___ INFORMATION ___

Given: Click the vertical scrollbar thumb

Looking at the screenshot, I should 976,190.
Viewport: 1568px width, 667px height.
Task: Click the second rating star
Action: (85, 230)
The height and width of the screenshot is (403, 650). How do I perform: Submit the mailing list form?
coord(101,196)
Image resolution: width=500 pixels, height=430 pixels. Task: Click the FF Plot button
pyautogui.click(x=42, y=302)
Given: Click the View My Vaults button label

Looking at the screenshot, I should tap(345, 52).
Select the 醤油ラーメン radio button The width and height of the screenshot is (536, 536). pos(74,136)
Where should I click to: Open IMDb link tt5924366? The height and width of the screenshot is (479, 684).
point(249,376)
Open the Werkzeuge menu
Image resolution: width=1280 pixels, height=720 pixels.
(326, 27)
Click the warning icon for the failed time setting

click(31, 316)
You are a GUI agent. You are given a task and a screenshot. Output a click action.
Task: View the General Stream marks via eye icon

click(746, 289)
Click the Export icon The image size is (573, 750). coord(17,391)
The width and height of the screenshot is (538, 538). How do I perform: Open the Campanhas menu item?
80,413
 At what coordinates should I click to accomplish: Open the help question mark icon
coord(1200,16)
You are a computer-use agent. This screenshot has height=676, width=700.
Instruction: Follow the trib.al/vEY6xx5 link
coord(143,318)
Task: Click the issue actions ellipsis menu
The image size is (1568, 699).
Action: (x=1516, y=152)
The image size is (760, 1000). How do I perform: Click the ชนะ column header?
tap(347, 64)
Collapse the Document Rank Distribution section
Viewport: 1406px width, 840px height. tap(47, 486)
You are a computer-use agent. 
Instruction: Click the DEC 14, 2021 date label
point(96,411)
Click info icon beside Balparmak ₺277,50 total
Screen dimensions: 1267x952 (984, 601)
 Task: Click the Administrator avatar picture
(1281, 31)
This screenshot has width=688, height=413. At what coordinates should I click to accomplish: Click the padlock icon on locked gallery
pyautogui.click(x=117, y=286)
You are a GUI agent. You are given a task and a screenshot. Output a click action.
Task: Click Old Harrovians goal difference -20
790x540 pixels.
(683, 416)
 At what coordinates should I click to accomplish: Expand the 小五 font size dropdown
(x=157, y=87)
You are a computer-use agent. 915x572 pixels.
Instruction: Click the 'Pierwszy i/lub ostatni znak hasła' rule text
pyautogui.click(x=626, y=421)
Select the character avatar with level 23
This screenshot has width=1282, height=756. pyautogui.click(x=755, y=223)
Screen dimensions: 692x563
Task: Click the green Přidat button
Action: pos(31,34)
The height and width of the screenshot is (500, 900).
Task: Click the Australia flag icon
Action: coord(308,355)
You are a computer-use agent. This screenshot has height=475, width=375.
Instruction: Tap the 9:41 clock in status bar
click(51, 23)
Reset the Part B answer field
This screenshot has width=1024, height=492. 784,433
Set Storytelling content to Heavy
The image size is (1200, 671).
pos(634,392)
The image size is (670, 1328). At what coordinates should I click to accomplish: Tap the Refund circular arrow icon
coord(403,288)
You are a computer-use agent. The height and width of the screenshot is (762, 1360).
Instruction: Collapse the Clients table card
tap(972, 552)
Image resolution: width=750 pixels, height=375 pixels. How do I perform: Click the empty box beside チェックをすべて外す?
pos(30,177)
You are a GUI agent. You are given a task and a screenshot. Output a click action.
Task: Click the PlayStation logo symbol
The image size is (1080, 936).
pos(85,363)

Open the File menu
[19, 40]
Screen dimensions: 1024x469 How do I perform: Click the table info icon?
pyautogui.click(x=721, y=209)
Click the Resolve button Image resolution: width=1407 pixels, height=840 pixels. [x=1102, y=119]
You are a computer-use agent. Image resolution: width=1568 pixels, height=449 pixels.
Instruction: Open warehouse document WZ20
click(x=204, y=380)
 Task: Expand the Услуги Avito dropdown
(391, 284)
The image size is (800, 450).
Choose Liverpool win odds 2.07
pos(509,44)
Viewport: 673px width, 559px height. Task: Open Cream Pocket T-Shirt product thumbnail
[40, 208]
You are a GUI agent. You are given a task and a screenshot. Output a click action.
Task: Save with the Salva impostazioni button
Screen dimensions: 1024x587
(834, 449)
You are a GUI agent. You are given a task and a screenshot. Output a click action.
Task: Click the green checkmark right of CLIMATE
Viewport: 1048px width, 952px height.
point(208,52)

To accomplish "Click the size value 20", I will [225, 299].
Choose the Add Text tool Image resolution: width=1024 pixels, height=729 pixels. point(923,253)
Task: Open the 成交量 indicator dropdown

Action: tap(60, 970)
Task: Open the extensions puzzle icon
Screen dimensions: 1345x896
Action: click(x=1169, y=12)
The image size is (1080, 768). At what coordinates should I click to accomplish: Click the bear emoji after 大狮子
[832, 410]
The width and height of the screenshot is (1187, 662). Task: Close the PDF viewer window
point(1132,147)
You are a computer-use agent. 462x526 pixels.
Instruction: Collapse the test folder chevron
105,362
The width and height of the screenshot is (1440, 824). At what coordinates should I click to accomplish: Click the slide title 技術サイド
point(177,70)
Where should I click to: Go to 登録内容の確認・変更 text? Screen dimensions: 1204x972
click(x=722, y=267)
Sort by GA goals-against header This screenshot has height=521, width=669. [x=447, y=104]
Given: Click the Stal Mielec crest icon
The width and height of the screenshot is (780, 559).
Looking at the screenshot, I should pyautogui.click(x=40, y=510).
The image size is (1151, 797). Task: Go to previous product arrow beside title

___

_EXERCISE_. Using the data above, return each line exactly as written.

_OUTPUT FOR THIS TASK_.
Given: Click the vertical scrollbar thumb

Looking at the screenshot, I should 976,190.
Viewport: 1568px width, 667px height.
Task: Click the second rating star
Action: (85, 230)
The height and width of the screenshot is (403, 650). How do I perform: Submit the mailing list form?
coord(101,196)
Image resolution: width=500 pixels, height=430 pixels. Task: Click the FF Plot button
pyautogui.click(x=42, y=302)
Given: Click the View My Vaults button label

Looking at the screenshot, I should tap(345, 52).
Select the 醤油ラーメン radio button The width and height of the screenshot is (536, 536). pos(74,136)
Where should I click to: Open IMDb link tt5924366? The height and width of the screenshot is (479, 684).
point(249,376)
Open the Werkzeuge menu
Image resolution: width=1280 pixels, height=720 pixels.
(326, 27)
Click the warning icon for the failed time setting

click(31, 316)
You are a GUI agent. You are given a task and a screenshot. Output a click action.
Task: View the General Stream marks via eye icon

click(746, 289)
Click the Export icon The image size is (573, 750). coord(17,391)
The width and height of the screenshot is (538, 538). How do I perform: Open the Campanhas menu item?
80,413
 At what coordinates should I click to accomplish: Open the help question mark icon
coord(1200,16)
You are a computer-use agent. This screenshot has height=676, width=700.
Instruction: Follow the trib.al/vEY6xx5 link
coord(143,318)
Task: Click the issue actions ellipsis menu
The image size is (1568, 699).
Action: (x=1516, y=152)
The image size is (760, 1000). How do I perform: Click the ชนะ column header?
tap(347, 64)
Collapse the Document Rank Distribution section
Viewport: 1406px width, 840px height. tap(47, 486)
You are a computer-use agent. 
Instruction: Click the DEC 14, 2021 date label
point(96,411)
Click info icon beside Balparmak ₺277,50 total
Screen dimensions: 1267x952 (984, 601)
 Task: Click the Administrator avatar picture
(1281, 31)
This screenshot has width=688, height=413. At what coordinates should I click to accomplish: Click the padlock icon on locked gallery
pyautogui.click(x=117, y=286)
You are a GUI agent. You are given a task and a screenshot. Output a click action.
Task: Click Old Harrovians goal difference -20
790x540 pixels.
(683, 416)
 At what coordinates should I click to accomplish: Expand the 小五 font size dropdown
(x=157, y=87)
You are a computer-use agent. 915x572 pixels.
Instruction: Click the 'Pierwszy i/lub ostatni znak hasła' rule text
pyautogui.click(x=626, y=421)
Select the character avatar with level 23
This screenshot has width=1282, height=756. pyautogui.click(x=755, y=223)
Screen dimensions: 692x563
Task: Click the green Přidat button
Action: pos(31,34)
The height and width of the screenshot is (500, 900).
Task: Click the Australia flag icon
Action: coord(308,355)
You are a computer-use agent. This screenshot has height=475, width=375.
Instruction: Tap the 9:41 clock in status bar
click(51, 23)
Reset the Part B answer field
This screenshot has width=1024, height=492. 784,433
Set Storytelling content to Heavy
The image size is (1200, 671).
pos(634,392)
The image size is (670, 1328). At what coordinates should I click to accomplish: Tap the Refund circular arrow icon
coord(403,288)
You are a computer-use agent. The height and width of the screenshot is (762, 1360).
Instruction: Collapse the Clients table card
tap(972, 552)
Image resolution: width=750 pixels, height=375 pixels. How do I perform: Click the empty box beside チェックをすべて外す?
pos(30,177)
You are a GUI agent. You are given a task and a screenshot. Output a click action.
Task: Click the PlayStation logo symbol
The image size is (1080, 936).
pos(85,363)

Open the File menu
[19, 40]
Screen dimensions: 1024x469 How do I perform: Click the table info icon?
pyautogui.click(x=721, y=209)
Click the Resolve button Image resolution: width=1407 pixels, height=840 pixels. [x=1102, y=119]
You are a computer-use agent. Image resolution: width=1568 pixels, height=449 pixels.
Instruction: Open warehouse document WZ20
click(x=204, y=380)
 Task: Expand the Услуги Avito dropdown
(391, 284)
The image size is (800, 450).
Choose Liverpool win odds 2.07
pos(509,44)
Viewport: 673px width, 559px height. Task: Open Cream Pocket T-Shirt product thumbnail
[40, 208]
You are a GUI agent. You are given a task and a screenshot. Output a click action.
Task: Save with the Salva impostazioni button
Screen dimensions: 1024x587
(834, 449)
You are a GUI agent. You are given a task and a screenshot. Output a click action.
Task: Click the green checkmark right of CLIMATE
Viewport: 1048px width, 952px height.
point(208,52)

To accomplish "Click the size value 20", I will [225, 299].
Choose the Add Text tool Image resolution: width=1024 pixels, height=729 pixels. point(923,253)
Task: Open the 成交量 indicator dropdown

Action: tap(60, 970)
Task: Open the extensions puzzle icon
Screen dimensions: 1345x896
Action: click(x=1169, y=12)
The image size is (1080, 768). At what coordinates should I click to accomplish: Click the bear emoji after 大狮子
[832, 410]
The width and height of the screenshot is (1187, 662). Task: Close the PDF viewer window
point(1132,147)
You are a computer-use agent. 462x526 pixels.
Instruction: Collapse the test folder chevron
105,362
The width and height of the screenshot is (1440, 824). At what coordinates should I click to accomplish: Click the slide title 技術サイド
point(177,70)
Where should I click to: Go to 登録内容の確認・変更 text? Screen dimensions: 1204x972
click(x=722, y=267)
Sort by GA goals-against header This screenshot has height=521, width=669. [x=447, y=104]
Given: Click the Stal Mielec crest icon
The width and height of the screenshot is (780, 559).
Looking at the screenshot, I should pyautogui.click(x=40, y=510).
The image size is (1151, 797). Task: Go to previous product arrow beside title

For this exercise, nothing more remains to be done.